The electrochemical tests showed that charge transfer and mainly mass transport controlled the corrosion rates of the studied brass. In particular, diffusion affected only the cathodic process at short immersion times, while with time it also slowed down the anodic reaction. In all cases, the surface films of corrosion products offered negligible if any protection from corrosion propagation, even in the case of B1 and B2 samples, where the surface film resistance reached the highest values (up to 2.9 kΩ cm²). In addition, also in these cases, the film resistance remained much smaller than the diffusion resistance, R_W, by one or two orders of magnitude.

5. Conclusions

Early failures on α + β’ brass components of drinking water distribution systems in Morocco were analyzed. They consisted of severe corrosion attacks and cracks, often accompanied by significant dezincification. Dealloying or selective phase dissolution affected the β’ phase, present at high volume fractions (from 41% to 69%).

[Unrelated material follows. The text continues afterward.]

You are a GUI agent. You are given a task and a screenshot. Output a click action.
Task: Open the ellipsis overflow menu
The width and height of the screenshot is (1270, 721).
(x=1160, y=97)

The corrosion behavior of two of these α + β’ alloys was compared to that of CuZn36Pb2As and CuZn21Si3P alloys marketed as dezincification resistant, during 150 day immersions in SDW. The electrochemical tests showed that at long immersion times, the general corrosion resistance of these alloys was similar, with polarization resistance values differing within a factor of 2–2.7.

Final dealloying depths on CuZn21Si3P (longitudinal and transverse sections of extruded bar) and CuZn36Pb2As (longitudinal section) were about 2–3 times lower than those on samples from failed components.

After 150 days of immersion in SDW, dezincification of CuZn36Pb2As and traditional alloys only affected the β’ phase, while on CuZn21Si3P dealloying produced zinc and silicon leaching from both α and κ phases. Dealloying started on the Si-rich κ phase and at grain boundaries, then it spread to α phase too, likely due to galvanic coupling with the nobler dealloyed copper regions.